Objectives:
#1 Name every person the Colosseum graffiti article mentions by name, including the author.
#2 Write out the Colosseum graffiti article word for word, from "Italians demand that" to "serving jail time.".

+++ Provided text

A Tale of Two UNESCO World Heritage Sites

by James A. Bacon

Italians demand that people treat their UNESCO World Heritage sites with respect. Consider the recent example of the idiot who scratched graffiti onto a brick of the ancient Roman Colosseum. Italians reacted with outrage at video (taken by an equally outraged American) when Bulgarian-born Englishman Ivan Dimitrov used a key to memorialize his devotion to his girlfriend with the phrase, “Ivan + Hayley 23/6/23.”

According to the Sunday Tribune, Dimitrov faces a potential 2- to 5-year prison sentence and a fine of 15,000 euros. He has since apologized, pleading that he didn’t realize the structure was nearly 2,000 years old. His legal representative hopes to negotiate a plea deal that would enable him to pay the fine without serving jail time.

++++++
+++ Supplied data

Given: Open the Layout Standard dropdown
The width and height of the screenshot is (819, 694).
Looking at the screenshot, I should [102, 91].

++++++
+++ Supplied data

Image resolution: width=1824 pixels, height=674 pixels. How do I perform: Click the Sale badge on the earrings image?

++++++

Response list:
#1
James A. Bacon
Ivan Dimitrov
Hayley

#2
Italians demand that people treat their UNESCO World Heritage sites with respect. Consider the recent example of the idiot who scratched graffiti onto a brick of the ancient Roman Colosseum. Italians reacted with outrage at video (taken by an equally outraged American) when Bulgarian-born Englishman Ivan Dimitrov used a key to memorialize his devotion to his girlfriend with the phrase, “Ivan + Hayley 23/6/23.”

According to the Sunday Tribune, Dimitrov faces a potential 2- to 5-year prison sentence and a fine of 15,000 euros. He has since apologized, pleading that he didn’t realize the structure was nearly 2,000 years old. His legal representative hopes to negotiate a plea deal that would enable him to pay the fine without serving jail time.